I have two identical lightbulbs, each is an IID exponential random variables with mean 1000 hours.
- How long does it take for the first bulb to burn out, on average?
- For the second to burn out, on average?
- Instead of using both of them simultaneously, I replace the first one after it burns out with the second out. How long on average until the second bulb burn out?
My Solutions
- $P(X > 1000) = e^{-\lambda t} = 0.368$
- $P(X + Y > 1000) = e^{-\lambda t}(1+\lambda t)$
- I don't know how to do this one, I'm thinking about Poisson but can't think of a way to set it up
Best Answer
Say we call our two bulb lifetimes $X$ and $Y$ and assume they are independent and identically distributed.

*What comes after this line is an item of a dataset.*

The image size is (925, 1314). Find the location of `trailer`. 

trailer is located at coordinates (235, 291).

That the distributions of the lifetimes of light bulbs are memoryless does not seem plausible to me, but I'll play along.
We have $\Pr(X>x) = e^{-x/1000} = \Pr(Y>x)$.

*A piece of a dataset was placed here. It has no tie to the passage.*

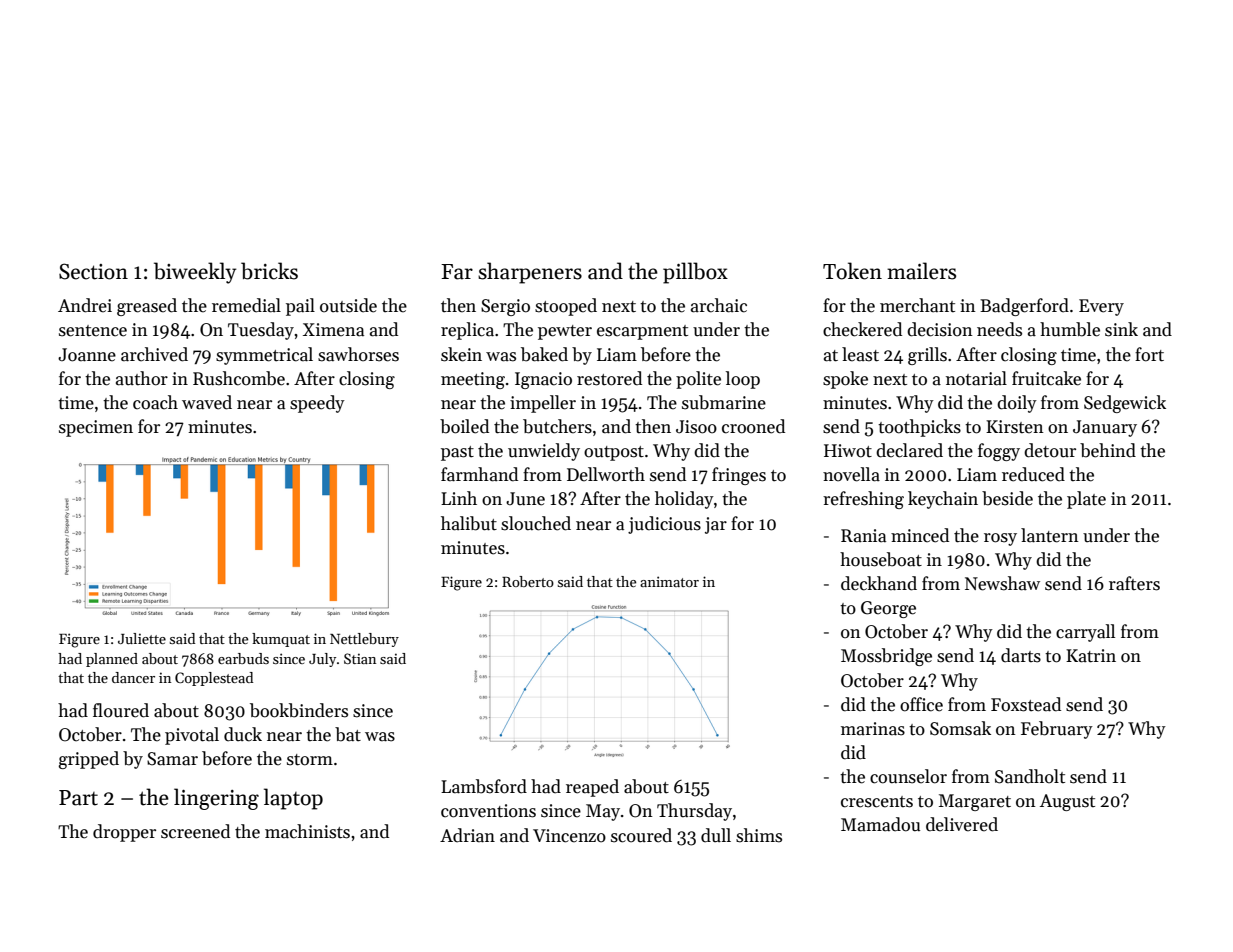 This screenshot has height=952, width=1233. What do you see at coordinates (530, 273) in the screenshot?
I see `sharpeners` at bounding box center [530, 273].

So \begin{align} & \Pr(\min\{X,Y\} > x) = \Pr(X>x\ \&\ Y>x) = \Pr(X>x)\cdot\Pr(Y>x) \\[10pt] = {} & \Big( e^{-x/1000}\Big)^2 = e^{-x/500}. \end{align} This is an exponential distribution with expected value $500$, so that's how long it is on average until the first bulb burns out.
The average time until they have both burned out is $\operatorname{E}(\max\{X,Y\})$. We have
\begin{align} & \Pr(\max < x) = \Pr(X<x\ \&\ Y<x) = \Pr(X<x) \cdot \Pr(Y<x) \\[10pt] = {} & (1-e^{-x/1000})^2 = 1 - 2e^{-x/1000} + e^{-x/500} \end{align} So the density function is $$ f_{\max} (x) = \frac d {dx} \left( 1 - 2e^{-x/1000} + e^{-x/500} \right) = 2\cdot\frac 1 {1000} e^{-x/1000} - \frac 1 {500} e^{-x/500} \text{ for } x>0. $$ Since this density is $2$ times the density of an exponential distribution with mean $1000$ minus an exponential distribution with mean $500$, we get \begin{align} & \int_0^\infty x f_{\max}(x)\,dx \\[10pt] = {} & 2\int_0^\infty x\cdot(\text{that first density})\,dx - \int_0^\infty x\cdot(\text{that second density}) \,dx \\[10pt] = {} & 2\cdot1000 - 500 = 1500. \end{align}
The answer to the third question is merely the sum of the two averages: $1000+1000=2000$.